The task: Reproduce each of the records below, swapping "Instruction" for "Command" wherever it occurs and changing nothing else. Omit the pictures from your answer.
====
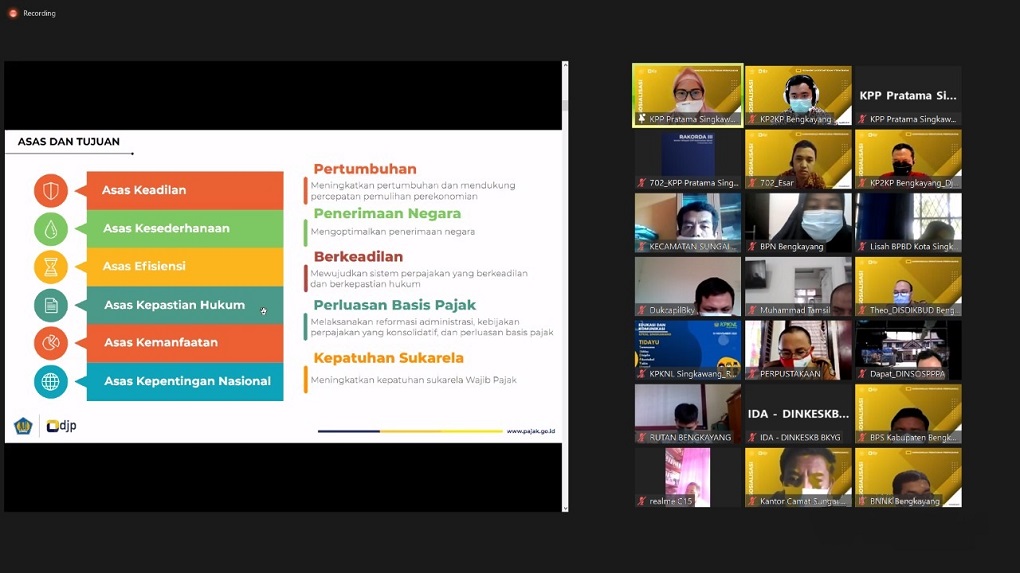Click the globe icon for Asas Kepentingan Nasional

click(51, 381)
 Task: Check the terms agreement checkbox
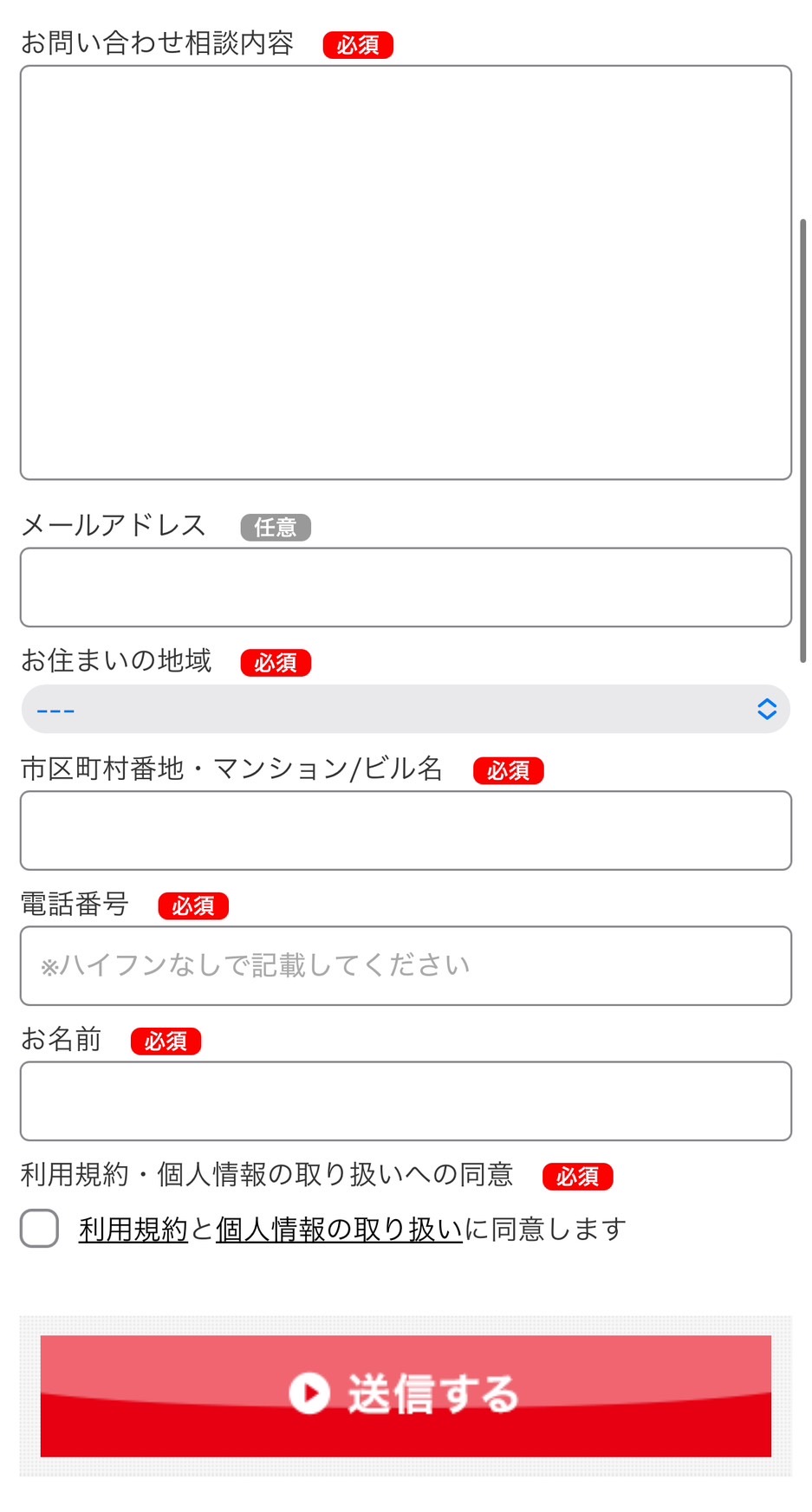click(40, 1228)
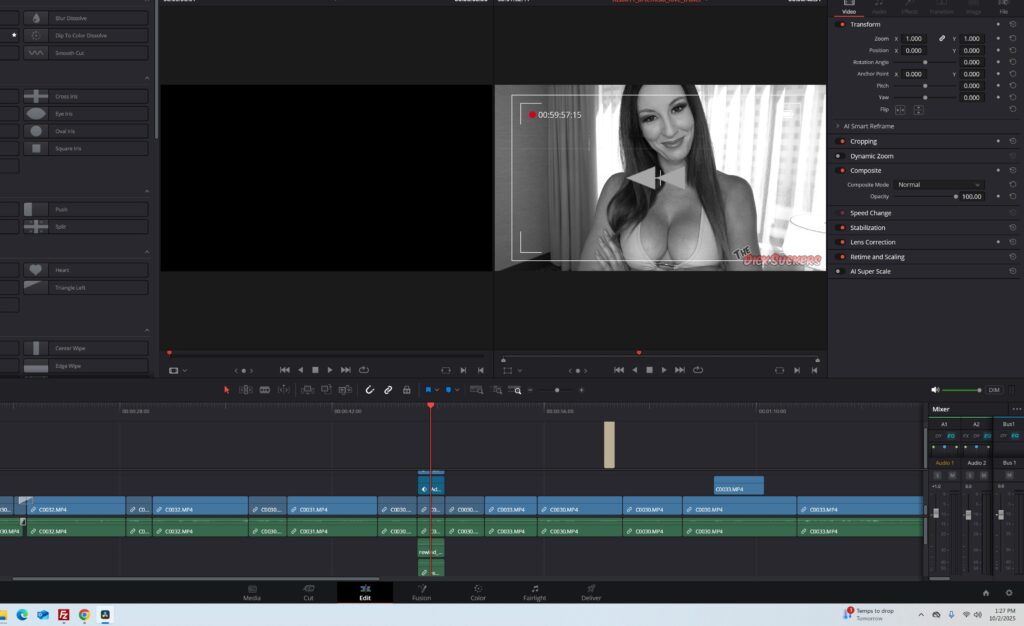Disable the Stabilization toggle
Image resolution: width=1024 pixels, height=626 pixels.
pos(840,228)
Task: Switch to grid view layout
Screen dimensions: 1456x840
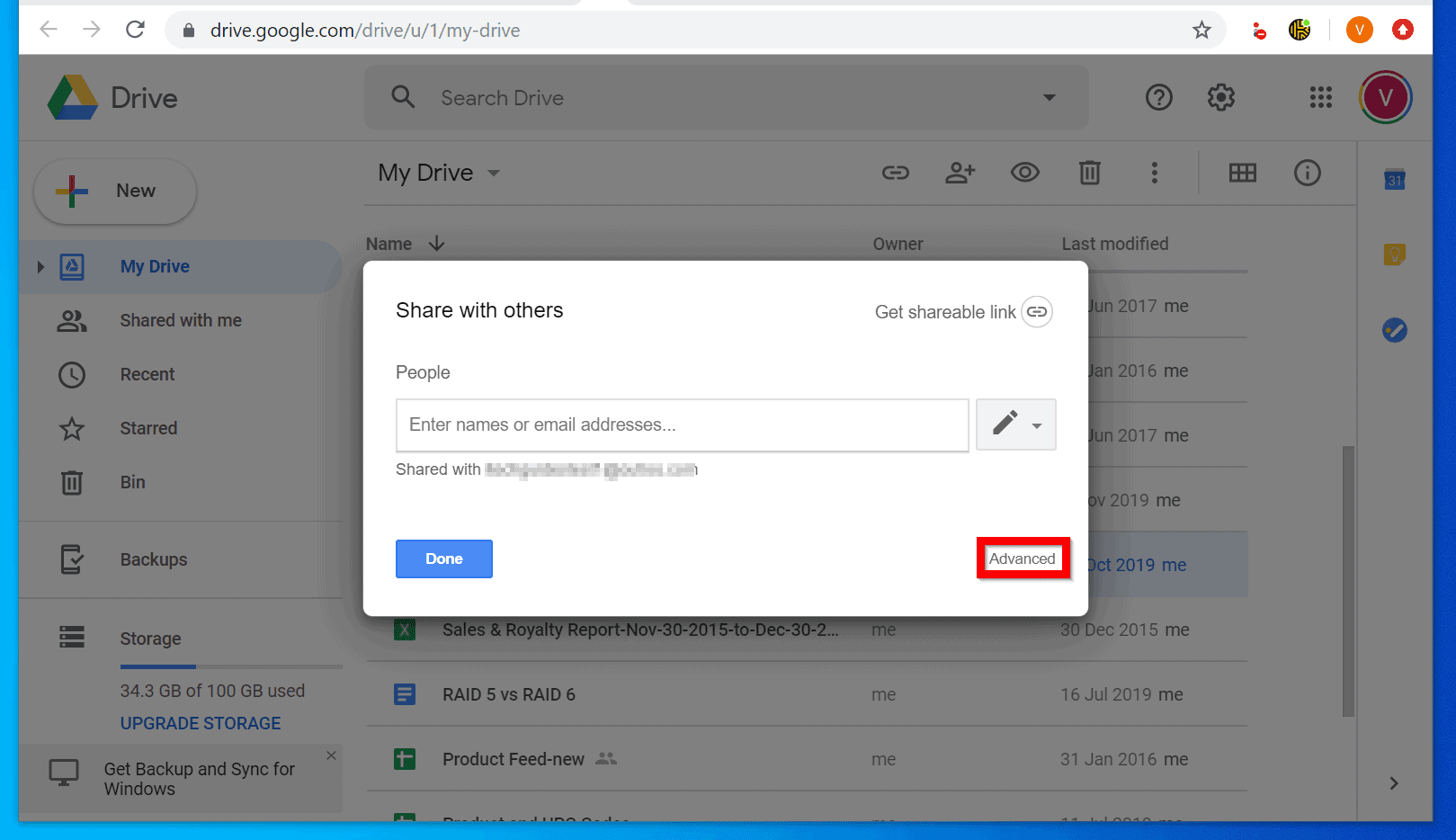Action: (1242, 173)
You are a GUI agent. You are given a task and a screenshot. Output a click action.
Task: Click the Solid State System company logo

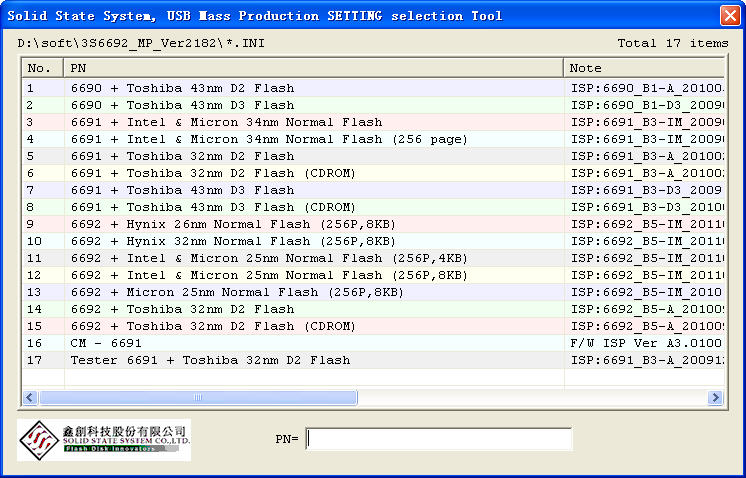tap(103, 439)
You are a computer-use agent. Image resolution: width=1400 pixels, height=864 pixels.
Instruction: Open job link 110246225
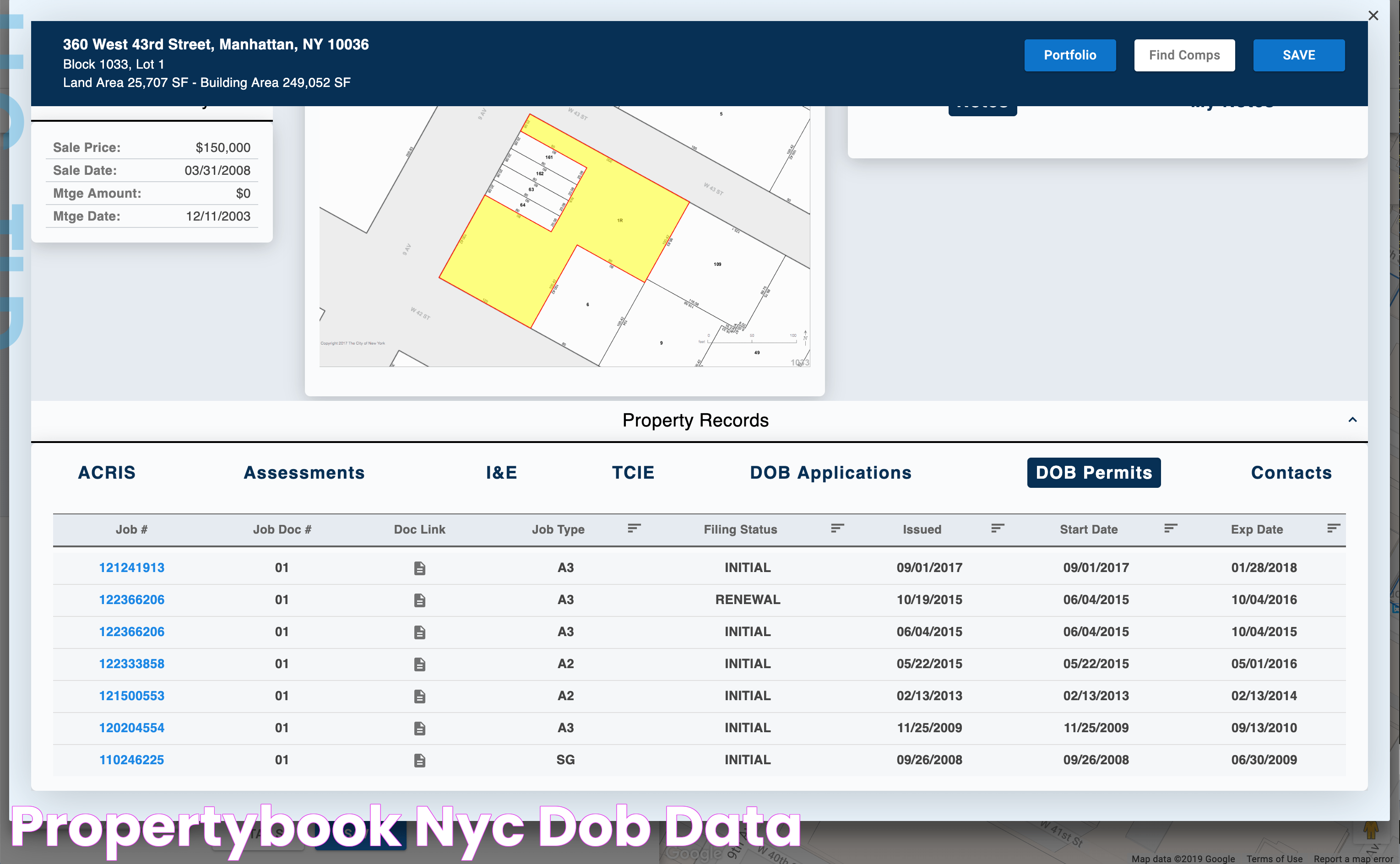tap(131, 760)
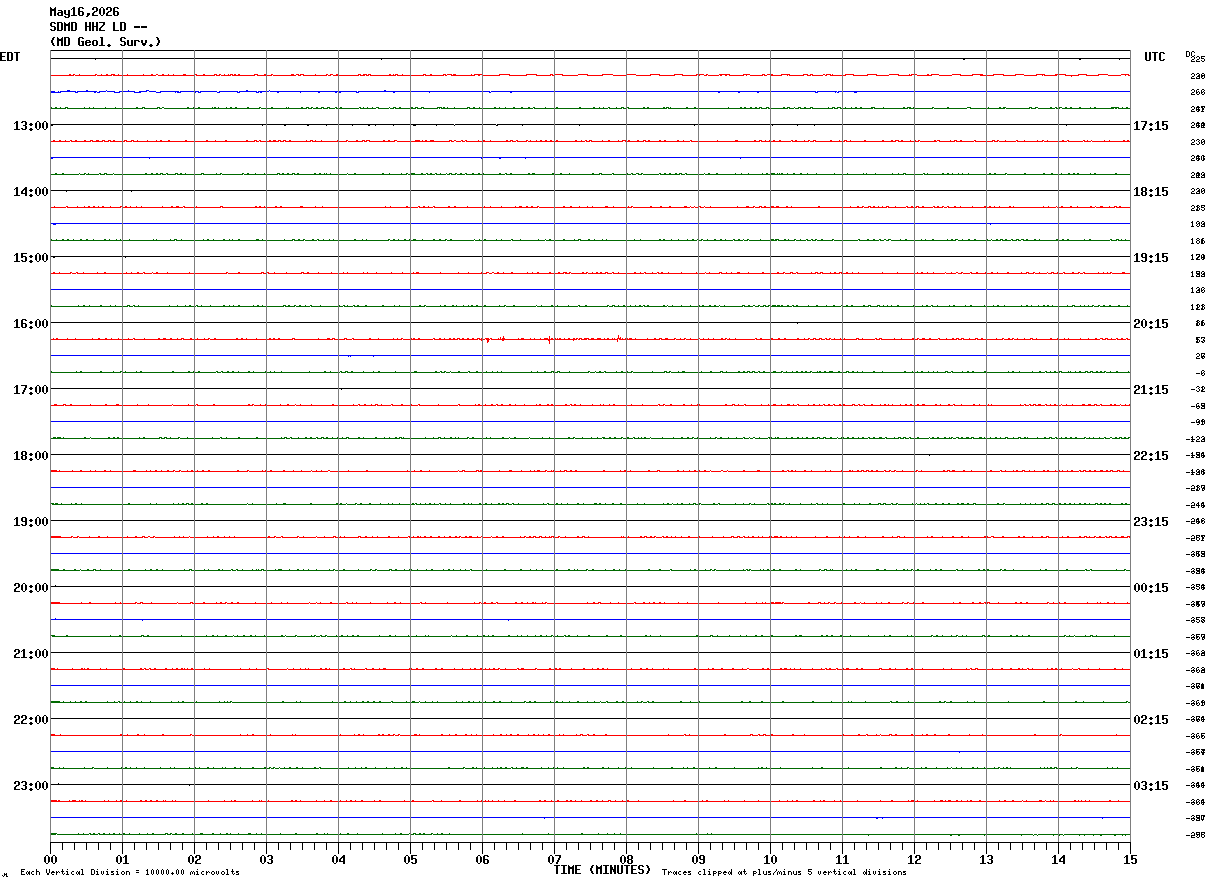This screenshot has width=1210, height=886.
Task: Click the 17:15 UTC time label
Action: tap(1150, 125)
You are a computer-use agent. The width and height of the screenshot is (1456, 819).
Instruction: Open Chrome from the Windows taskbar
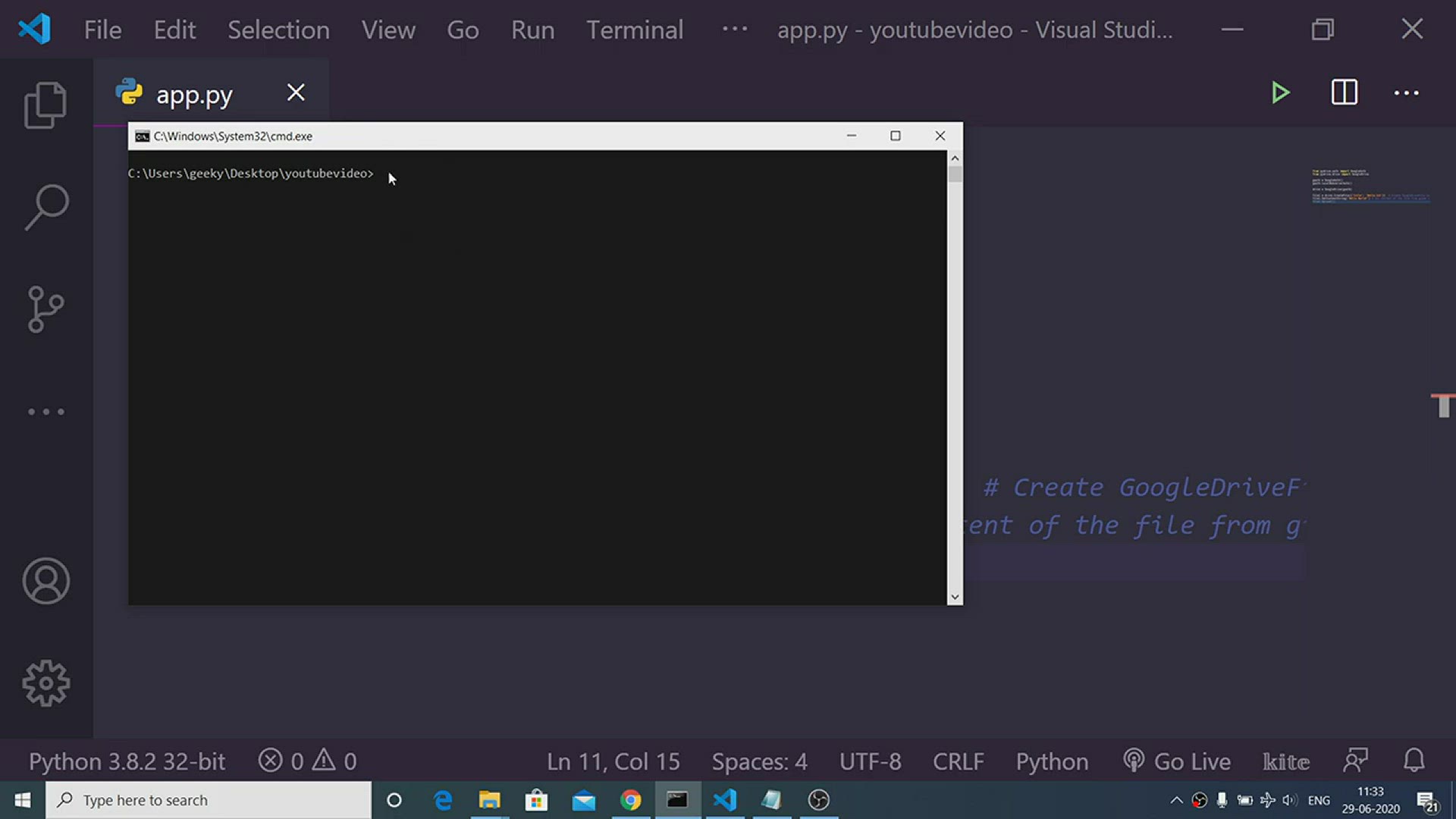pyautogui.click(x=630, y=800)
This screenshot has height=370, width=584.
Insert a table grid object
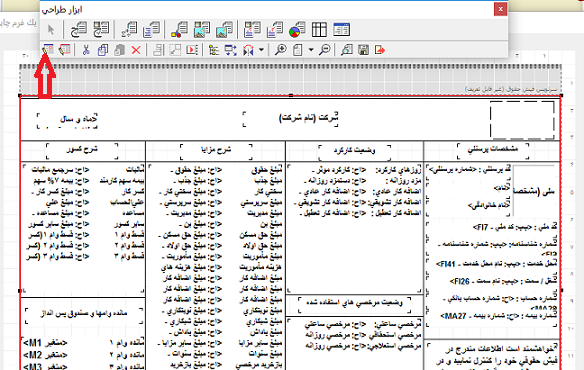click(x=319, y=29)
====
Completed exercise:
Click the globe icon for Asas Kepentingan Nasional

click(51, 381)
 Task: Check the terms agreement checkbox
click(40, 1228)
Disable the Stabilization toggle
Image resolution: width=1024 pixels, height=626 pixels.
pos(840,228)
Task: Switch to grid view layout
Screen dimensions: 1456x840
Action: (1242, 173)
You are a GUI agent. You are given a task and a screenshot. Output a click action.
Task: Click the Solid State System company logo

tap(103, 439)
You are a computer-use agent. Image resolution: width=1400 pixels, height=864 pixels.
Command: Open job link 110246225
tap(131, 760)
This screenshot has width=1210, height=886.
Task: Click the 17:15 UTC time label
Action: tap(1150, 125)
You are a computer-use agent. The width and height of the screenshot is (1456, 819).
Command: Open Chrome from the Windows taskbar
pyautogui.click(x=630, y=800)
This screenshot has height=370, width=584.
Insert a table grid object
click(x=319, y=29)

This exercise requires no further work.